RESULTS: Thirty-seven patients were identified (median age, 58 years; range, 22-71 years), 3 (8.1%) with primary and 34 (91.6%) with relapsed EOC. Five patients (13.5%) were platinum sensitive. Median residual intestinal length was 70 cm (range, 10-180 cm); 21 patients (56.8%) had a residual intestinal length less than 1 m. Operative 30-day mortality and major morbidity rates were 10% and 51%, respectively. Median overall survival was 5.6 months (range, 0.1-49 months). One-year and 2-year overall survival rates were 18.3% (95% confidence interval, 5.1%-31.5%) and 8.1% (95% confidence interval, 0%-18.0)%, respectively. Within a median follow-up period of 5 months (range, 0.2-49 months), 4 patients (10.8%) are still alive. No significant differences in survival were seen between patients with or without major complications, tumor residuals, or residual intestinal length of less than 1 m versus greater than 1 m.

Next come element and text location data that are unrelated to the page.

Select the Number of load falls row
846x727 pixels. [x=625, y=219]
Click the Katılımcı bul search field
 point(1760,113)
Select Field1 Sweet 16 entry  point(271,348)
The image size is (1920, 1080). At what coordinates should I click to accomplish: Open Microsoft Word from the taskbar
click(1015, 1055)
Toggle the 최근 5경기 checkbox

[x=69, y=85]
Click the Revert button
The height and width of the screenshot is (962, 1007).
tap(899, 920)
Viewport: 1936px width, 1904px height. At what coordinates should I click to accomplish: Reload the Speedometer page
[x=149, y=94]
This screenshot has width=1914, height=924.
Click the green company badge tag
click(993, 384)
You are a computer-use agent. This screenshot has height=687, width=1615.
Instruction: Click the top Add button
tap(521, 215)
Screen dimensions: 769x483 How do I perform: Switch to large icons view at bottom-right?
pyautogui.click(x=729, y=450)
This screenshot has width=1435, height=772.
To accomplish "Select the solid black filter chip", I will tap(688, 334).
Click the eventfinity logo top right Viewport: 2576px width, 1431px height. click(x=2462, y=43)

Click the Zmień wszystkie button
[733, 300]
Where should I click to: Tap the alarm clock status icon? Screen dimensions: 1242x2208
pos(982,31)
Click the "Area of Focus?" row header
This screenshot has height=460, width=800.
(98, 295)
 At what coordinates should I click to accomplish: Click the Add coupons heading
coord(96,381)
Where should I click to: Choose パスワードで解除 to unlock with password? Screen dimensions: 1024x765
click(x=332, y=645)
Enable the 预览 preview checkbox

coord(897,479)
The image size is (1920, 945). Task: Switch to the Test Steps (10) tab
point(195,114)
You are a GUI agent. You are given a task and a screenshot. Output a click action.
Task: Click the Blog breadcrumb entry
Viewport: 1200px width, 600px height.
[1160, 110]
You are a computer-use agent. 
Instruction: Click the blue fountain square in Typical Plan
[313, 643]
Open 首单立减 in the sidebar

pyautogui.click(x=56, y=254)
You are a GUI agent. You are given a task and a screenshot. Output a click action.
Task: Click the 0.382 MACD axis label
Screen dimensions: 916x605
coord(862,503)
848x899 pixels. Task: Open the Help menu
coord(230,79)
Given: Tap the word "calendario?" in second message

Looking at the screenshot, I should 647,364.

CONCLUSIONS: Salvage palliative surgery in EOC due to bowel obstruction resulting in SBS and in need of long-life total parenteral nutrition is associated with high morbidity rates and low overall survival. These surgeries should ideally be performed only in a multidisciplinary setting with adequate infrastructure and possibility of home care support. Conservative management should be the route of action in the absence of acute abdomen or intestinal perforation.